While we all face the obvious physical and mental challenges of attempting to literally or figuratively reach somewhere we want to be, there is a basic problem that we overlook, which is trying to determine where we want to be or what we really want in the first place. Logically, for many of us, this seems absurd to be trying to reach for something that we have not yet defined, and yet, this is precisely what most of us do in the normal course of our lives. Even the most regimented among us, who are convinced of exactly what we want, behave this way purposely to avoid exposure of this intolerable uncertainty, which generally only results in being anything but who or what we genuinely want to be. This insistence on certitude only increases an endless tension between what we consciously tell ourselves that we are and what we intuitively know that we are not, and we exacerbate this mental friction further when we realize after getting what we think we want that it is not what we truly need.

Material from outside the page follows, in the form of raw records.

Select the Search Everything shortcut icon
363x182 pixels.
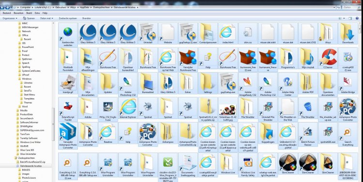(348, 135)
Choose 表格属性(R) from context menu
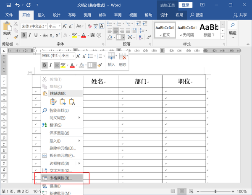The height and width of the screenshot is (195, 252). tap(62, 178)
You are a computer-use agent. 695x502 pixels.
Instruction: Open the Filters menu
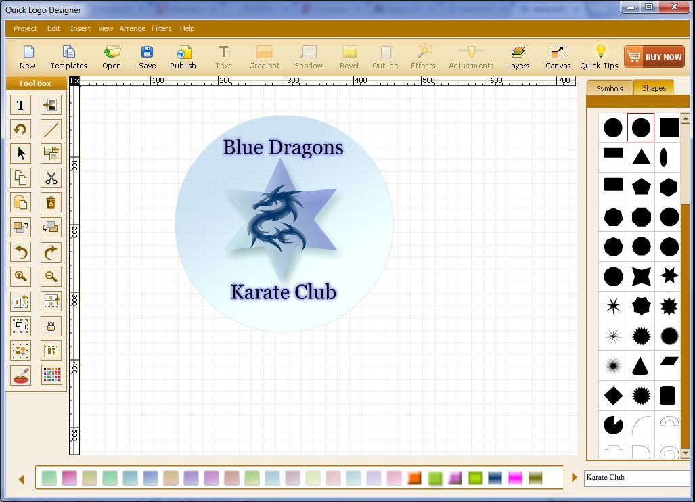[x=161, y=28]
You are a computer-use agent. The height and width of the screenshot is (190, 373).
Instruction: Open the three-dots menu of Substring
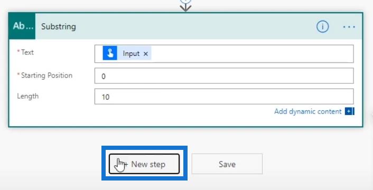pyautogui.click(x=349, y=27)
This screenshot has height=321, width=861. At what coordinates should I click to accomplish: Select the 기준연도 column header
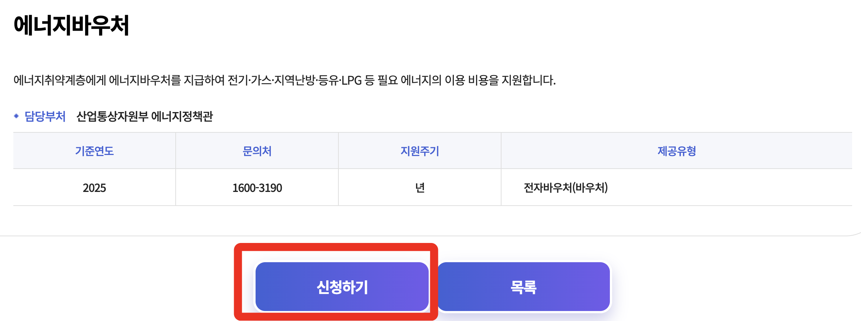(x=94, y=151)
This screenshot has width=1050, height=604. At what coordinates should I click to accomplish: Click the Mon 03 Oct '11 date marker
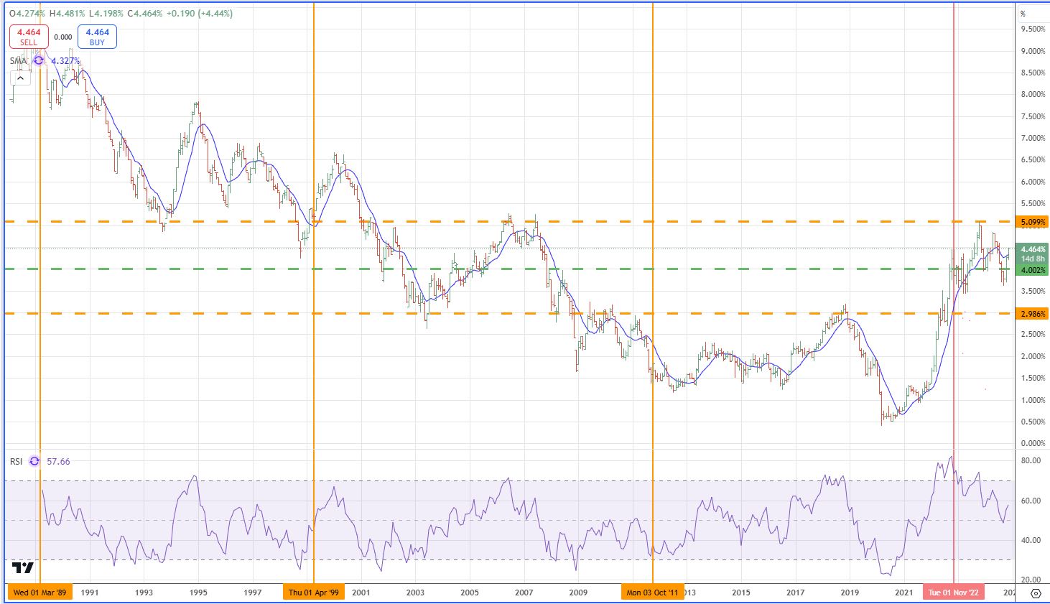652,593
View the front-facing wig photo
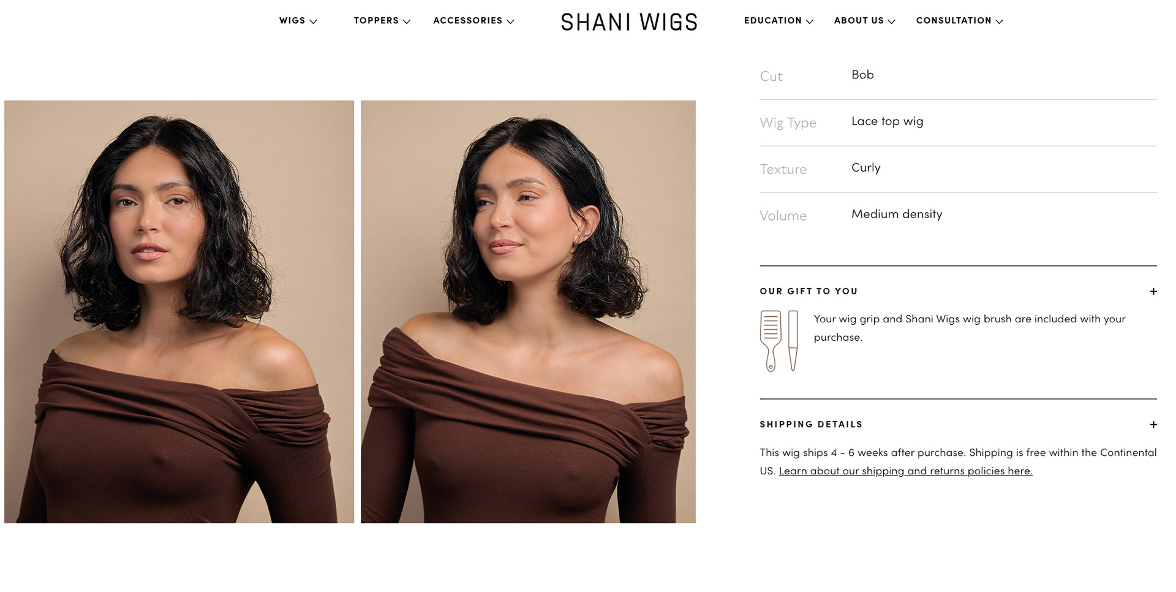The image size is (1176, 592). point(179,311)
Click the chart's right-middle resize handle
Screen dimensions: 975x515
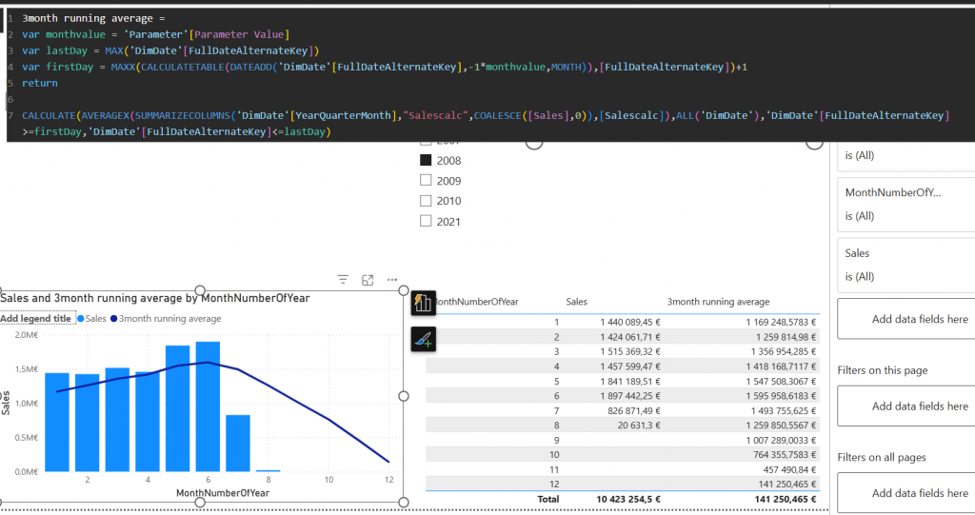[x=402, y=396]

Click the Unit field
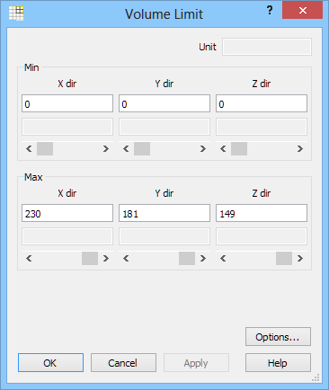click(267, 47)
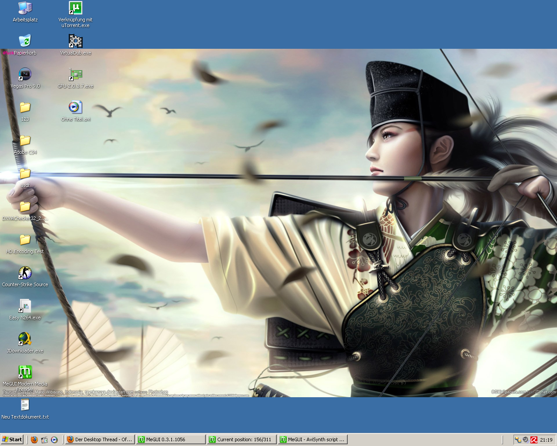Select the Neu Textdokument.txt file

tap(25, 405)
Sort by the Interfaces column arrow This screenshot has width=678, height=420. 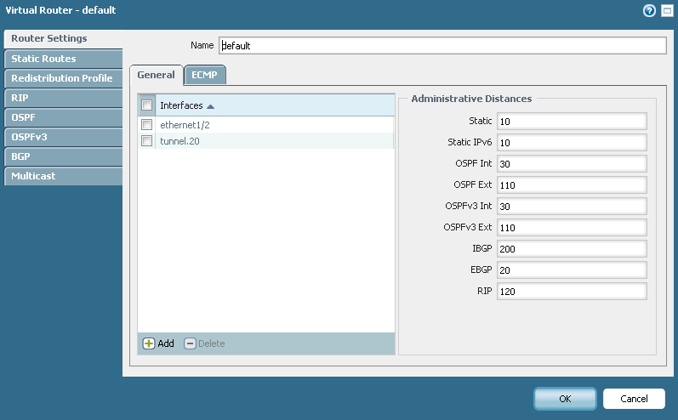tap(210, 106)
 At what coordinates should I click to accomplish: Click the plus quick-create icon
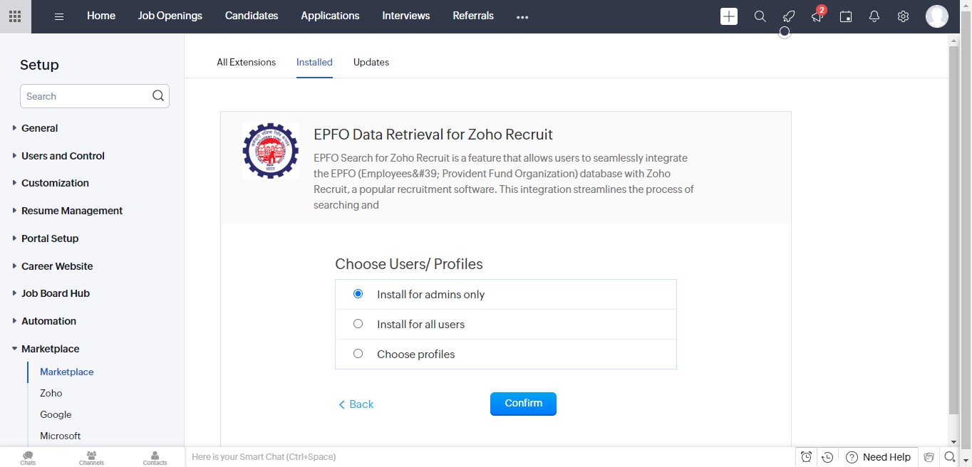(x=729, y=16)
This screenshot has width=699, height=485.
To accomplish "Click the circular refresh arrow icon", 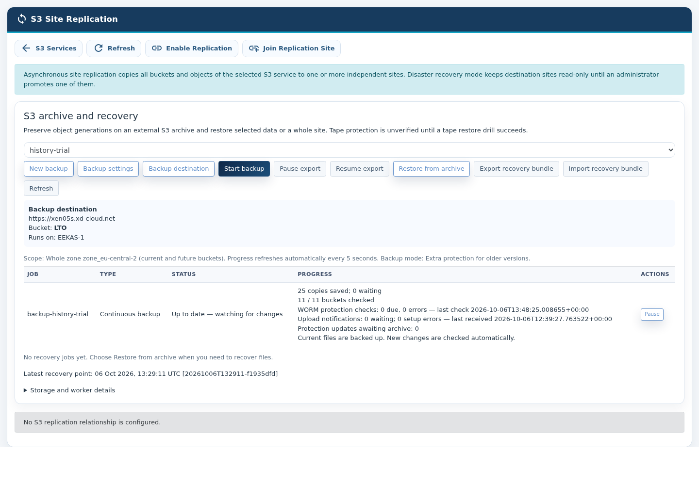I will click(99, 49).
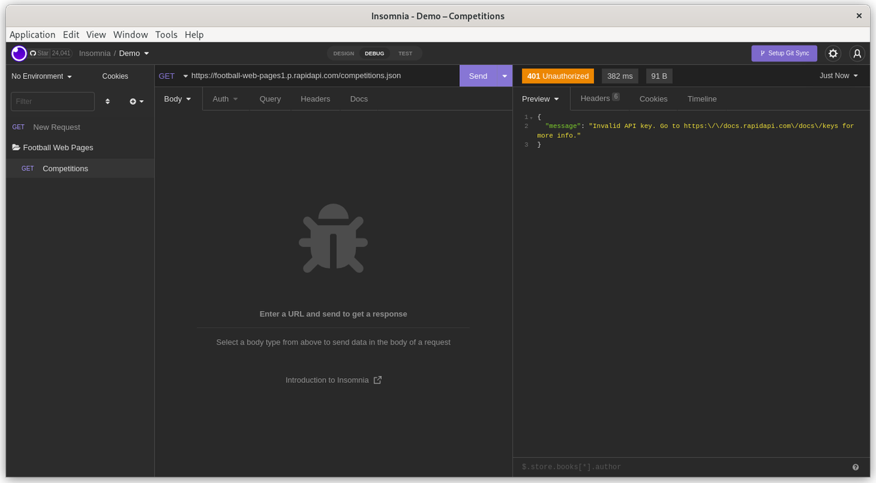
Task: Open the Football Web Pages folder
Action: [x=57, y=148]
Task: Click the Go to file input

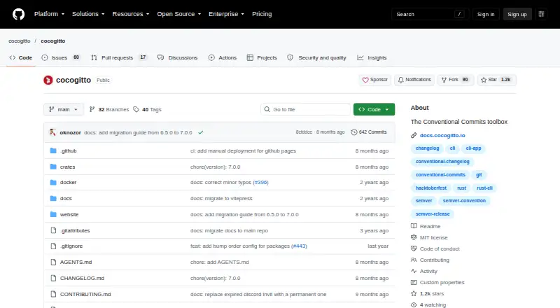Action: click(x=306, y=109)
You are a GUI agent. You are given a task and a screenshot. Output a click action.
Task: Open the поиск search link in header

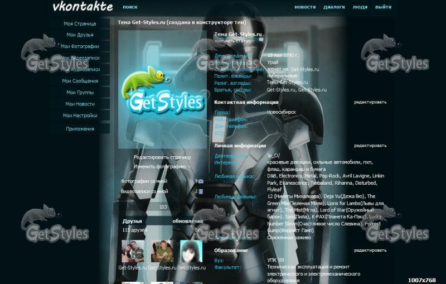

In addition, we unconsciously sabotage our chances at achieving success and encourage our alleged laziness because we inherently know that what our inherited culture pressures us to attain will not bring us genuine fulfilment.
Our own alignment with ourselves is intimately tied to our alignment with life, which depends on an approach to living that does not tell us the answers to life, but allows us to approximate them in our efforts. To accomplish this, we require confidence in building a working model that is adequately stable to guide us, but loose enough to adapt and prevent us from being trapped in the absolutes of a dogmatic belief system. We require only the knowledge of the unknown and our ignorance to keep us faithful to what is true. The only way to approach an indeterminate reality is to trust our uncertainty to lead us into being within the vicinity of the truth without fully knowing what it is, and it is in the process of paying attention to what eludes us that we end up roughly being where we need to be and become who we really are. We cannot escape the uncertainty of existence, and we cannot resign or retire from living. The world will continue to revolve with or without our participation. Since our involvement in an unending stream of events is inevitable, our choice lies in how we engage life.